- **Stored data entries**

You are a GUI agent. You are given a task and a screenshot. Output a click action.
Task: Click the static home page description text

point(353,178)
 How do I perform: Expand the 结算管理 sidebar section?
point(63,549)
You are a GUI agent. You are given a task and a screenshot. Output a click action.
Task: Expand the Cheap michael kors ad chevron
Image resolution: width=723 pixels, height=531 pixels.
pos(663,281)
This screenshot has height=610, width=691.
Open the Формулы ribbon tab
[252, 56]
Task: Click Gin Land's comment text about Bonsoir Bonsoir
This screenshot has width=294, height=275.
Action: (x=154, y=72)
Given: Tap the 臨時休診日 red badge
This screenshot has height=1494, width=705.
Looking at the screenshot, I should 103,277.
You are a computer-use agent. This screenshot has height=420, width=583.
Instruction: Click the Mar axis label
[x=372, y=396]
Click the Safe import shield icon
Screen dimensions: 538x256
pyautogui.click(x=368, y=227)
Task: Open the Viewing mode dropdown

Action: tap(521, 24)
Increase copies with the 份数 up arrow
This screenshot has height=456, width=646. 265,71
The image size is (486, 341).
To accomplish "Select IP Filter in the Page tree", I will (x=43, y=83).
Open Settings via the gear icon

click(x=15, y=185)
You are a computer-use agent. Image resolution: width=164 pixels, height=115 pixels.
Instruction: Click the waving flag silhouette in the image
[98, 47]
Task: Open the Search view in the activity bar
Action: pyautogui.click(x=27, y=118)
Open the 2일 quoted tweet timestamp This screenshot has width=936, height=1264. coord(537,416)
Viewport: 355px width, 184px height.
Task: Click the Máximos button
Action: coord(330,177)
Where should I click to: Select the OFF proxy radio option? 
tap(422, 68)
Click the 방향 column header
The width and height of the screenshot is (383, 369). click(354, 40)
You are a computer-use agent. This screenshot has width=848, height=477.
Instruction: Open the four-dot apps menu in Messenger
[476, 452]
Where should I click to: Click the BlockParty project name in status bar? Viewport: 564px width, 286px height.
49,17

- **TASK DIRECTIONS**
Produce a verbatim transcription of the entries above.

- **YOUR SOLUTION**
You are a GUI agent. You are given a task and a screenshot. Output a click action.
Task: Click the static home page description text

point(353,178)
 How do I perform: Expand the 结算管理 sidebar section?
point(63,549)
You are a GUI agent. You are given a task and a screenshot. Output a click action.
Task: Expand the Cheap michael kors ad chevron
Image resolution: width=723 pixels, height=531 pixels.
pos(663,281)
This screenshot has height=610, width=691.
Open the Формулы ribbon tab
[252, 56]
Task: Click Gin Land's comment text about Bonsoir Bonsoir
This screenshot has width=294, height=275.
Action: (x=154, y=72)
Given: Tap the 臨時休診日 red badge
This screenshot has height=1494, width=705.
Looking at the screenshot, I should 103,277.
You are a computer-use agent. This screenshot has height=420, width=583.
Instruction: Click the Mar axis label
[x=372, y=396]
Click the Safe import shield icon
Screen dimensions: 538x256
pyautogui.click(x=368, y=227)
Task: Open the Viewing mode dropdown

Action: tap(521, 24)
Increase copies with the 份数 up arrow
This screenshot has height=456, width=646. 265,71
The image size is (486, 341).
To accomplish "Select IP Filter in the Page tree", I will (x=43, y=83).
Open Settings via the gear icon

click(x=15, y=185)
You are a computer-use agent. Image resolution: width=164 pixels, height=115 pixels.
Instruction: Click the waving flag silhouette in the image
[98, 47]
Task: Open the Search view in the activity bar
Action: pyautogui.click(x=27, y=118)
Open the 2일 quoted tweet timestamp This screenshot has width=936, height=1264. coord(537,416)
Viewport: 355px width, 184px height.
Task: Click the Máximos button
Action: coord(330,177)
Where should I click to: Select the OFF proxy radio option? 
tap(422, 68)
Click the 방향 column header
The width and height of the screenshot is (383, 369). click(354, 40)
You are a computer-use agent. This screenshot has width=848, height=477.
Instruction: Open the four-dot apps menu in Messenger
[476, 452]
Where should I click to: Click the BlockParty project name in status bar? Viewport: 564px width, 286px height.
49,17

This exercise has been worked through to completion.